SELECTED PASSAGE:

3.16.57-rc1 review patch.  If anyone has any objections, please let me know.

------------------

From: Ashok Raj <ashok.raj@intel.com>

commit 15d45071523d89b3fb7372e2135fbd72f6af9506 upstream.

The Indirect Branch Predictor Barrier (IBPB) is an indirect branch
control mechanism. It keeps earlier branches from influencing
later ones.

Unlike IBRS and STIBP, IBPB does not define a new mode of operation.
It's a command that ensures predicted branch targets aren't used after
the barrier. Although IBRS and IBPB are enumerated by the same CPUID
enumeration, IBPB is very different.

IBPB helps mitigate against three potential attacks:

* Mitigate guests from being attacked by other guests.
  - This is addressed by issing IBPB when we do a guest switch.

* Mitigate attacks from guest/ring3->host/ring3.
  These would require a IBPB during context switch in host, or after
  VMEXIT. The host process has two ways to mitigate
  - Either it can be compiled with retpoline
  - If its going through context switch, and has set !dumpable then
    there is a IBPB in that path.

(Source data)
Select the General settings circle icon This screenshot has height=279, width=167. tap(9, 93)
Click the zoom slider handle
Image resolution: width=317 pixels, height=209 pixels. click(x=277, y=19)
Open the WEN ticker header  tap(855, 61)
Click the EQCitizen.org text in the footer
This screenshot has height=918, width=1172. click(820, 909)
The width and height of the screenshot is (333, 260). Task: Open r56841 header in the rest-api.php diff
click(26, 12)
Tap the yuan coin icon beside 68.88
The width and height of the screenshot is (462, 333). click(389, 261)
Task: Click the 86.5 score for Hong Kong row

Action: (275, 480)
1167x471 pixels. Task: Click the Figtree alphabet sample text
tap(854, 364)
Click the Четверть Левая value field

TASK SET:
• 1. Echo the IBPB patch text between "The Indirect Branch" and "mode of operation.", inclusive.
• 2. Please duplicate the entries from the very first line through the line holding "This screenshot has height=918, width=1172.", inclusive.
The IBPB patch text and the entries have no connection to each other.

IN RESPONSE:
• 1.
The Indirect Branch Predictor Barrier (IBPB) is an indirect branch
control mechanism. It keeps earlier branches from influencing
later ones.

Unlike IBRS and STIBP, IBPB does not define a new mode of operation.

• 2.
Select the General settings circle icon This screenshot has height=279, width=167. tap(9, 93)
Click the zoom slider handle
Image resolution: width=317 pixels, height=209 pixels. click(x=277, y=19)
Open the WEN ticker header  tap(855, 61)
Click the EQCitizen.org text in the footer
This screenshot has height=918, width=1172. click(820, 909)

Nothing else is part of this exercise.